___ SUPPLIED DATA
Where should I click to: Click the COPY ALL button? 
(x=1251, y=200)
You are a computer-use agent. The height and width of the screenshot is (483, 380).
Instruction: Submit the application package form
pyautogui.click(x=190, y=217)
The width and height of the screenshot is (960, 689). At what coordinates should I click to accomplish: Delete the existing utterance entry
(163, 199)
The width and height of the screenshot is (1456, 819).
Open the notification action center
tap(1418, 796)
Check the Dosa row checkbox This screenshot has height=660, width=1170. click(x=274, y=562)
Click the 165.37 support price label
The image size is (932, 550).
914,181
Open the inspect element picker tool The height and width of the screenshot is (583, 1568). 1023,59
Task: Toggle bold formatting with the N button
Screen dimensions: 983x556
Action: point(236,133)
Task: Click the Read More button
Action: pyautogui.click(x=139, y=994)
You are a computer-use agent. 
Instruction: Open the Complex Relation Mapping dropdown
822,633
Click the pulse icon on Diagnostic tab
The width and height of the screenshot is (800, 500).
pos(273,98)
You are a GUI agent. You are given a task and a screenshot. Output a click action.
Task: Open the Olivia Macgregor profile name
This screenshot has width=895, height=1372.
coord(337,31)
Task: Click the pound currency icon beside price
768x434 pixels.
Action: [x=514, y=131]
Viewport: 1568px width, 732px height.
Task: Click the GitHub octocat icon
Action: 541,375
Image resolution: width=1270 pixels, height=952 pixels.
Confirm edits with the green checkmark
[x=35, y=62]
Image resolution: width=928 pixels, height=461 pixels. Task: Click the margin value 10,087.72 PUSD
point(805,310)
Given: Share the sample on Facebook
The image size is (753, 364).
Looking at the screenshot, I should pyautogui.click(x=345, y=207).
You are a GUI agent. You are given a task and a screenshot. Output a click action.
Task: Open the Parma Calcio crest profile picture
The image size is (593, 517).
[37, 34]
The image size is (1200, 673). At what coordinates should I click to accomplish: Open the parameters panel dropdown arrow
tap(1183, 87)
______
## DO THIS
Repeat the records verbatim, everything from the line containing "Given: Share the sample on Facebook" down to the line containing "Looking at the", with both of those lines included.

## THE OUTPUT
Given: Share the sample on Facebook
The image size is (753, 364).
Looking at the screenshot, I should pyautogui.click(x=345, y=207).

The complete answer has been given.